On August 18, 2020, Professor Jianfeng Liu, leader of International Research Center for Sensory Biology and Technology of MOST and Key Laboratory of Molecular Biophysics of MOE published an article named “Illuminating the allosteric modulation of the calcium sensing receptor” on the journal Proceedings of the National Academy of Sciences of the United States of America (PNAS). In this study, they revealed the allosteric modulation of the calcium-sensing receptor.

Cells have to constantly adapt to their environment, and, as such sense, through specific receptors, a large number of nutrients, such as ions, L-amino acids (L-AAs), glucose and lipids. G protein-coupled receptors (GPCRs) form the largest family of membrane receptors and the major drug targets. Many of them are activated or modulated directly by nutrients. Among GPCRs, the calcium-sensing receptor (CaSR) is a prototypical nutrients sensory receptor activated or modulated by both calcium and amino acids, but also by endogenous and exogenous compounds such as different cations, polyamines, polypeptides and aminoglycoside antibiotics. CaSR is essential in the parathyroid gland for maintaining the extracellular calcium homeostasis. It is also expressed in other tissues such as bone, gut, kidney, and brain, where it has additional effects. Many genetic mutations that lead to loss- or gain-of-function of the CaSR, have been identified in patients with metabolic syndromes. In addition, CaSR autoantibodies that modify the signaling properties of the receptor have been identified in rare diseases. Drugs targeting CaSR are still limited as a few positive allosteric modulators, which are not enough to treat related diseases.

CaSR belongs to the class C GPCRs, most of which are activated by L-AAs or derivatives that bind to the conserved extracellular Venus flytrap (VFT) binding domain, such as the mGlu, GABA_B and taste receptors. Although two teams have isolated the crystal structures of the extracellular domain of CaSR, how the binding of these nutrients in this domain triggers receptor activation remains elusive.

Figure: Activation of CaSR triggered upon the cooperation of calcium ions and amino acids

In this study, they first set up a time-resolved FRET conformational CaSR biosensor that could reflect the activation of the receptor. Since the sensor is independent on the downstream signaling modules, this method could be adopted to apply on the extracted membranes to get rid of the effects brought by nutrients in cellular environments. In this well-controlled condition, they revealed calcium ions by themselves could directly activate the receptor, while amino acids could potentiality this progress as positive allosteric modulators. These findings were further proved by functional assays. The cooperation between cations, anions and amino acids provide the sensibility of CaSR to the calcium concentration change within a small range, to ensure the normal physiology function of the receptor. The methods and strategy to avoid the distraction from nutrients in the environment used in this study could be applied on other receptors. This study brought supplements and improvements to the activation mechanism of CaSR, which could be useful to better understand related diseases resulted from genetic mutations. Moreover, new drugs targeting this receptor could be developed according to these findings.

This work was accomplished by team members of Prof. Jianfeng Liu’s lab. He and Prof. Jean-Philippe Pin from Institut de Génomique Fonctionnelle (France) are the co-corresponding authors of this article. This work is supported by the National Natural Science Foundation of China and the China Scholarship Council.

DATASET EXCERPTS:
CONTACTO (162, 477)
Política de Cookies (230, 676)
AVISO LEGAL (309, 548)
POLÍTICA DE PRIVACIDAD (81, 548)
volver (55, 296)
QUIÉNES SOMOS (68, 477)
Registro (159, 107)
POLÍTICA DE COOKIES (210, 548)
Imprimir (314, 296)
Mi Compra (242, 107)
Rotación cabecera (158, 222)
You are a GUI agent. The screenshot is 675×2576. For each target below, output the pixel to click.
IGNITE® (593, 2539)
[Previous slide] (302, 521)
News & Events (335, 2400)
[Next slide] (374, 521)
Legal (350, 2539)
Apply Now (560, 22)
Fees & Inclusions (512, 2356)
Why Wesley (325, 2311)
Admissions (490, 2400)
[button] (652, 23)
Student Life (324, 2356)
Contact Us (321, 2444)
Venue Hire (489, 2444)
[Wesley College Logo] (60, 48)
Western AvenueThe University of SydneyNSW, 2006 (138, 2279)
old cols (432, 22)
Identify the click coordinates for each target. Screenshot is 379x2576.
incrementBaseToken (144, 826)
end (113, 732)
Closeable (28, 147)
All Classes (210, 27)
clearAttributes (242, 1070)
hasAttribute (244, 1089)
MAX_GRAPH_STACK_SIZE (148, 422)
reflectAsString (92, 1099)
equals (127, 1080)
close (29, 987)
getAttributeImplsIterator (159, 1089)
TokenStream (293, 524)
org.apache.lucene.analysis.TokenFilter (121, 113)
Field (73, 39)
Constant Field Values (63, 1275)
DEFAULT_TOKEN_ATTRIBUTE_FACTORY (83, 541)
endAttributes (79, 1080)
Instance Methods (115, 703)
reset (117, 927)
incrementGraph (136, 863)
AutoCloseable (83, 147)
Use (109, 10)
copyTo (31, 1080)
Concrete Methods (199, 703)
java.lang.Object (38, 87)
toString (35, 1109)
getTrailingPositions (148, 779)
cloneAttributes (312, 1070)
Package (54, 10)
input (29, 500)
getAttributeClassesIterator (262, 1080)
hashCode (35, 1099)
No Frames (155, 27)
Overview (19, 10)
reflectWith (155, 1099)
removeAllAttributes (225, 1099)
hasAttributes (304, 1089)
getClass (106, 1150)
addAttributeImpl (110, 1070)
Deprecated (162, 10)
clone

PROBLEM: Copy the calcium-sensing receptor article word for word between "CaSR belongs to" and "activation remains elusive.", inclusive. The material comes from a different source than the calcium-sensing receptor article.

ANSWER SPACE:
CaSR belongs to the class C GPCRs, most of which are activated by L-AAs or derivatives that bind to the conserved extracellular Venus flytrap (VFT) binding domain, such as the mGlu, GABA_B and taste receptors. Although two teams have isolated the crystal structures of the extracellular domain of CaSR, how the binding of these nutrients in this domain triggers receptor activation remains elusive.